The strategy mentions climate 63 times, but it only refers to China, or the PRC and Beijing, in 60 instances. Effectively, the document portrays the ongoing efforts by authoritarian powers to contest American strength and the international order to be as equally concerning as, or even slightly less worrying than, climate and other gauzily considered “transnational threats.”
The strategy asserts that “we have broken down the line between foreign policy and domestic policy,” which is true to some extent. Enabled by a global supply chain, the fentanyl crisis has destroyed families, and illegal immigration has its own destabilizing and damaging effects on communities. Although the strategy treats these issues very briefly, its domestic focus is primarily an excuse to boast about the Build Back Better package. It also touts the White House’s push on green energy, using woke cant. According to the strategy, “To ensure these efforts are durable and sustainable requires centering equity and inclusion, and partnering both with local partners and international bodies.”

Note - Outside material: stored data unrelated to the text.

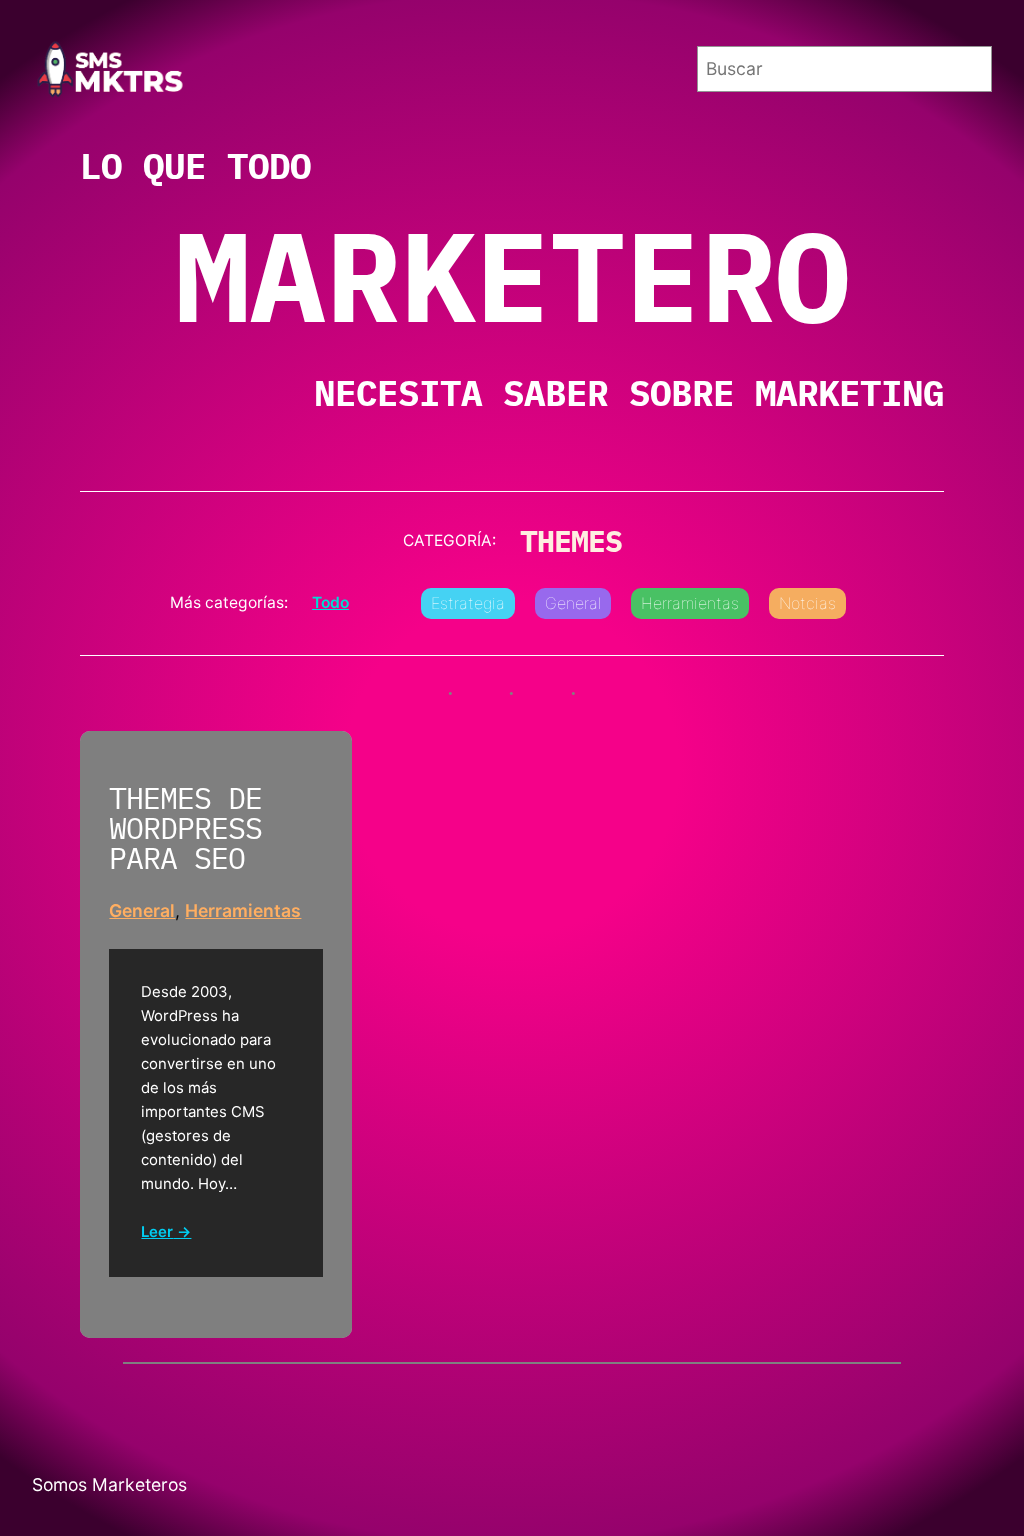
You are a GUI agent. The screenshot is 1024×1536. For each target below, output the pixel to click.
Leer (157, 1232)
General (573, 603)
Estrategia (468, 603)
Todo (330, 602)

Of course, all of this is absurd. The Chinese Communist Party is the most significant threat to American primacy on the world stage. In addition, Russian aggression in Eastern Europe is a near-term threat that Washington must meet.
The document does identify these twin challenges — that of a rising power in Beijing and a declining one in Moscow, both dangerous in different ways — as emblematic of great-power competition in the 21st century. It calls the threat from the Chinese regime “America’s most consequential geopolitical challenge” and points out that the People’s Liberation Army is “growing in strength and reach globally.” It also notes that “Russia poses an immediate and ongoing threat to the regional security order in Europe and it is a source of disruption and instability globally but it lacks the across the spectrum capabilities” at Beijing’s disposal.

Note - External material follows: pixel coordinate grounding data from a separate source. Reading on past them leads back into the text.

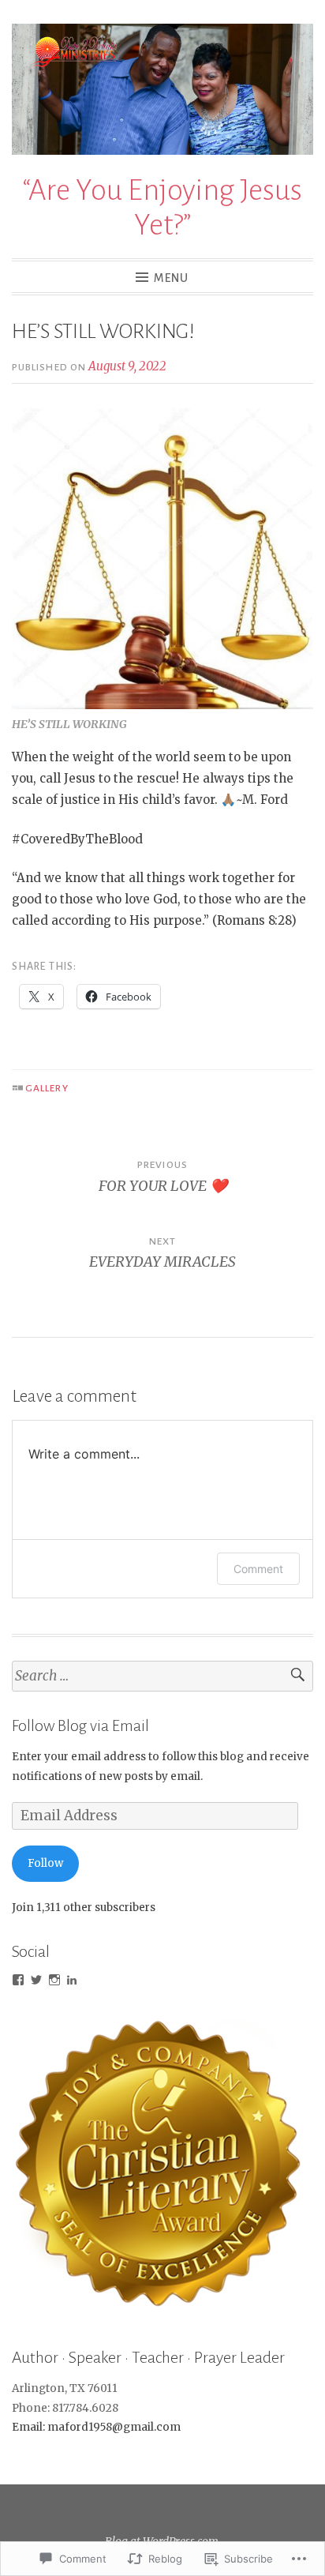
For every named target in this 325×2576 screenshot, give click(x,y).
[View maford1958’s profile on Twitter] (36, 1979)
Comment (258, 1568)
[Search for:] (162, 1676)
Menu (171, 278)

Then it undercuts its warnings about the CCP by leaving the door open to cooperate with Beijing, as has been the administration’s wont since the start, and by neglecting to endorse providing sufficient resources to meet these threats. “By the 2030s,” the strategy warns, “the United States for the first time will need to deter two major nuclear powers, each of whom will field modern and diverse global and regional nuclear forces.”
Yet the strategy’s cursory — by comparison with the sections on climate — discussion of military modernization does not reflect a sense of urgency about enhancing our deterrence against foreign adversary powers. That’s wholly consistent with the anemic defense-spending proposals put forth by the White House in 2021 and 2022, and it betrays a lack of seriousness in dealing with the looming threats that the strategy describes.
Conservative foreign-policy experts with the Forum for American Leadership have issued their own alternative national-security strategy, which emphasizes the unparalleled threat posed by the “ethno-nationalist Leninist party state” in Beijing and advocates the corresponding investments in defense that logically follow.
In the coming months, Russia may well escalate its nuclear blackmail in the Ukraine war and throw Europe further into crisis, and, within the decade, Beijing may launch a military campaign across the Taiwan Strait. These are easily discerned real-world threats, attributable directly to hostile powers, with great dangers for U.S. security interests and perhaps its homeland.
Future generations of Americans may look back and wonder just why an American president wanted to prioritize anything else.